A big thanks in advance for taking your time out to help me. I have attached system details of my PC.
Hi,
Please help us to maximize the cpu/gpu frequency to get best performance first.
sudo ./jetson_clocks.sh
TensorRT supports YOLO but needs some alternative on leaky RELU.
More details, please check this: https://devtalk.nvidia.com/default/topic/990426/tensorrt-yolo-inference-error/
Hi AastaLLL,
Thank you very much for sharing your knowledge.
In my knowledge sudo ./jetson_clocks.sh is to increase the clock limit to increase the performance of TX1. That already I have tried but it doesnt made much difference. I am currently using YOLO(YOLO: Real-Time Object Detection) for Object detection. Link you provided for TensorRT supports YOLO is good but I have a query that We need to convert the network structure of our neural network in equivalent format of caffe framework.
As in the link it is described as the person has used YOLO but the network structure is in prototxt file format and the weight and biases are in caffemodel file format. But in YOLO the network structure is in cfg file format and the weight and biases are in weight file format. In order to make it run we need to convert the cfg file to prototxt and weight file to caffemodel.
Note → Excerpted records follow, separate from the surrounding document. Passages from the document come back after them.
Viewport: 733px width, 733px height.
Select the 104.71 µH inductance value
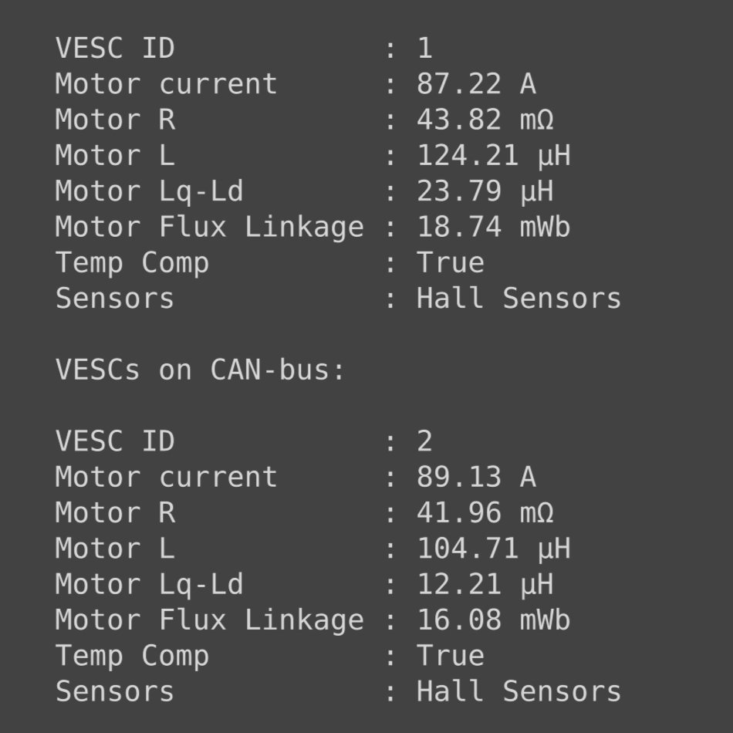click(x=493, y=549)
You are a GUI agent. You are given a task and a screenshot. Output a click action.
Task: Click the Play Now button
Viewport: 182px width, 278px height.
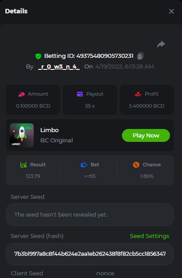point(146,136)
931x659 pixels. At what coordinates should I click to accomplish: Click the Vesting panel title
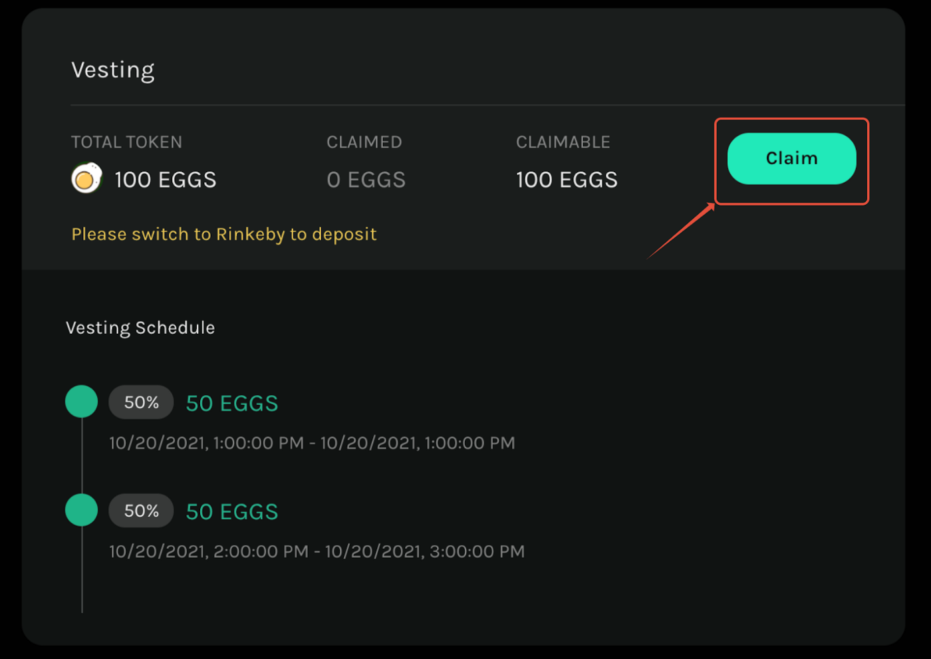coord(113,70)
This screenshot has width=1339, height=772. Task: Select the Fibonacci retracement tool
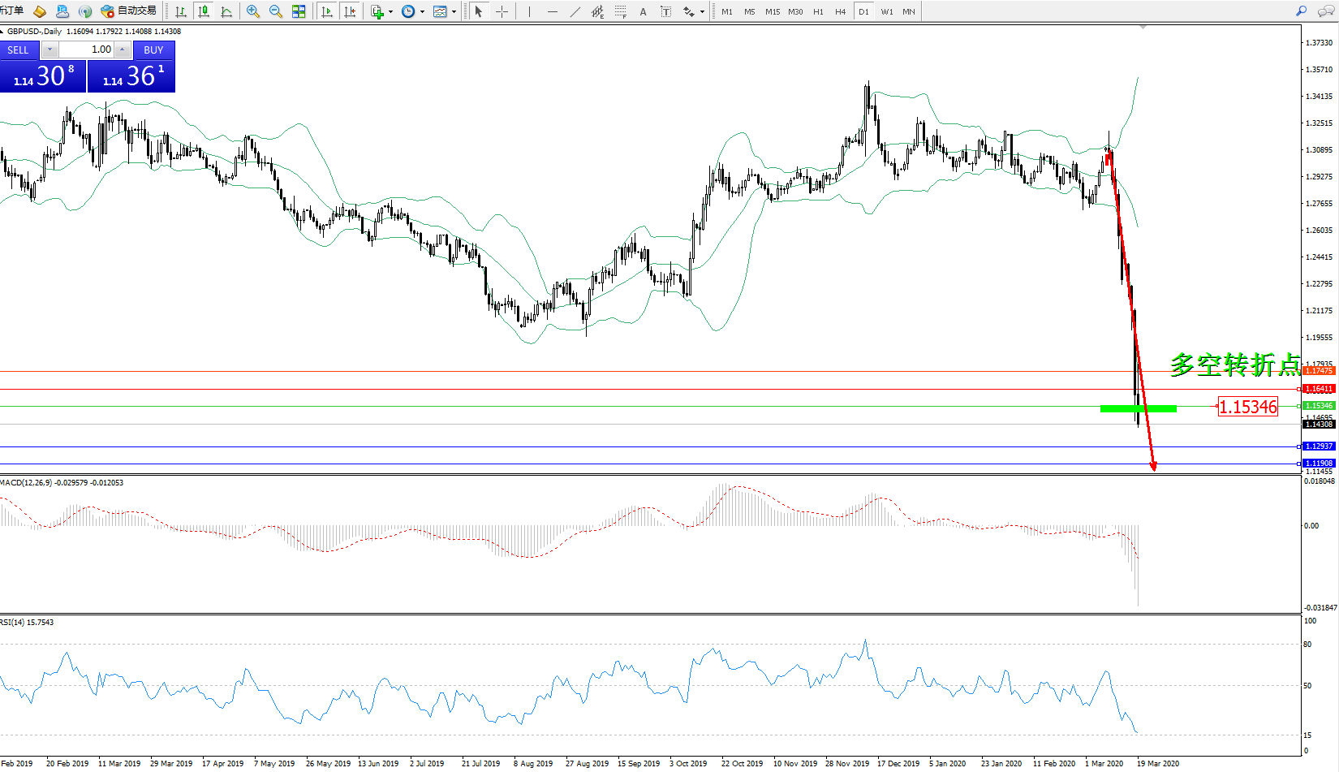click(621, 11)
Is there any script to convert cfg file to prototxt file?
(OR) we need to manually create the network structure in prototxt file.
Hi,
Thanks for your feedback.
As you said, jetson_clock.sh will maximize the cpu and gpu frequency.
Generally, it should be around 10-11fps with the maximal frequency.
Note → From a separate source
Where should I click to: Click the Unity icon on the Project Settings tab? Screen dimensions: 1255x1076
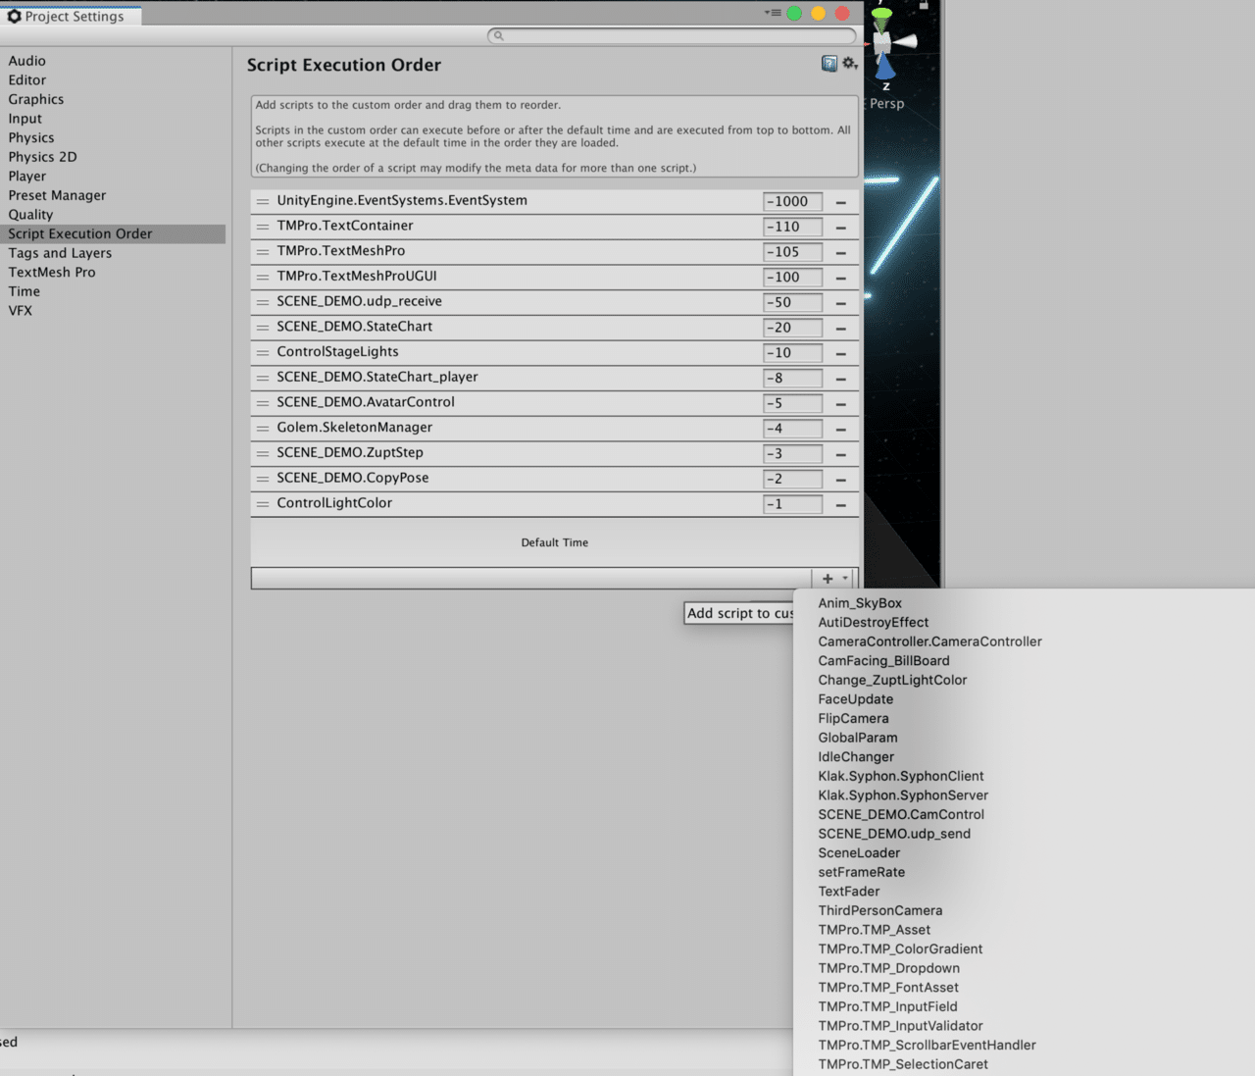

If you can’t reach this performance, please let us know.
For model format, we use this public script to transfer model into caffe: (YOLOv1 only)
And as the issue mentioned in #2, please apply our WAR on leaky-RELU to make the network run correctly.
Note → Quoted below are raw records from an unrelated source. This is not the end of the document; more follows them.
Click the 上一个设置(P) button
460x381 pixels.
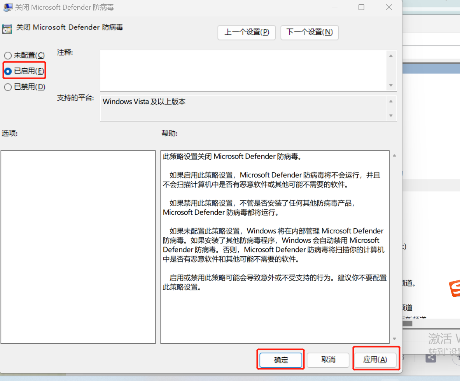tap(247, 33)
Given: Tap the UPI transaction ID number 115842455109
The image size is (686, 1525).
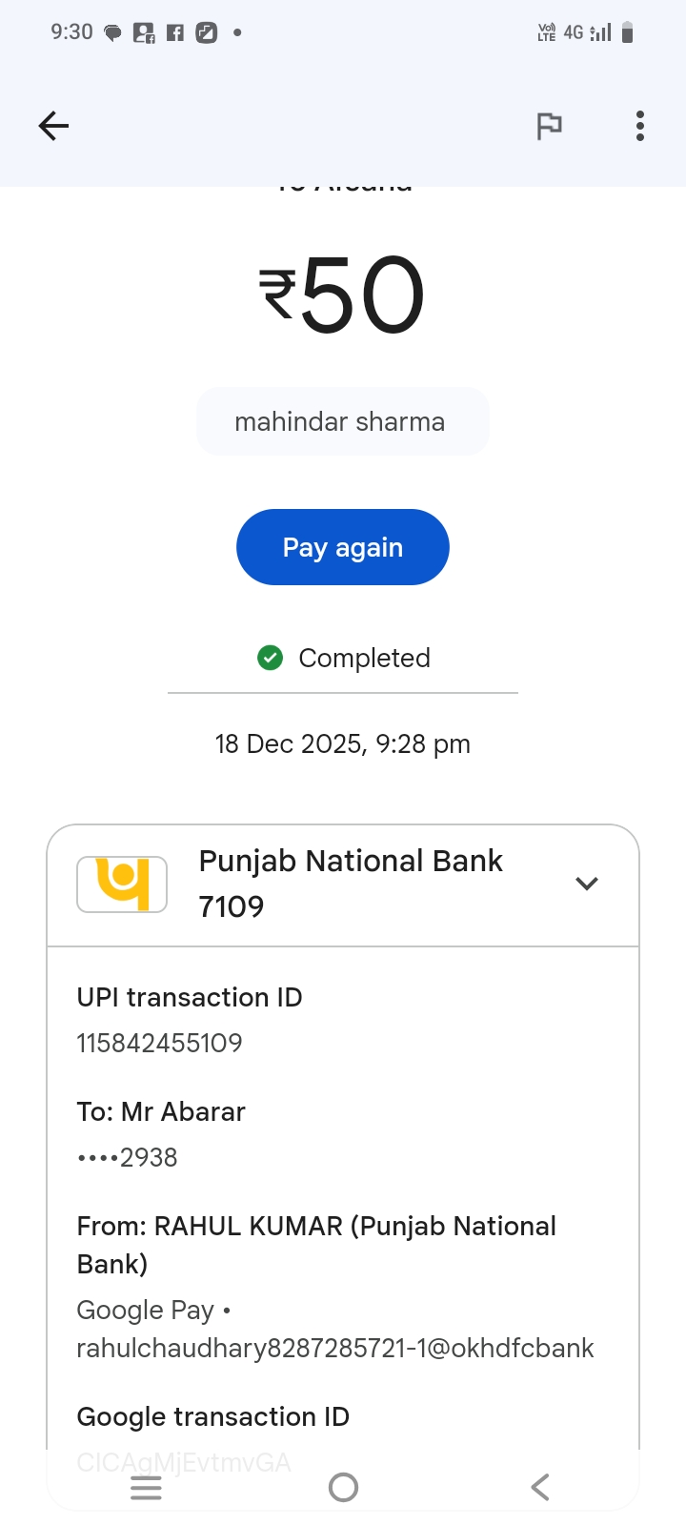Looking at the screenshot, I should pyautogui.click(x=160, y=1043).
Here you can find the supported layer of tensorRT:
https://devblogs.nvidia.com/parallelforall/production-deep-learning-nvidia-gpu-inference-engine/
Hi,
Thank you once again.
I have followed all the above mentioned links but the performance of the algorithm is not affected much. It just reached 7fps with low accuracy.
I just wanted to enquire Is there any way to maintain the performance of atleast 10fps with good accuracy.
Hi,
Thanks for your feedback.
May I know the 7fps is result of YOLO or detectNet?
We have verified that detectNet can reach around 10 fps in TX1 with maximal frequency before.
If you want to solve a detection problem, it’s recommended to use detectNet.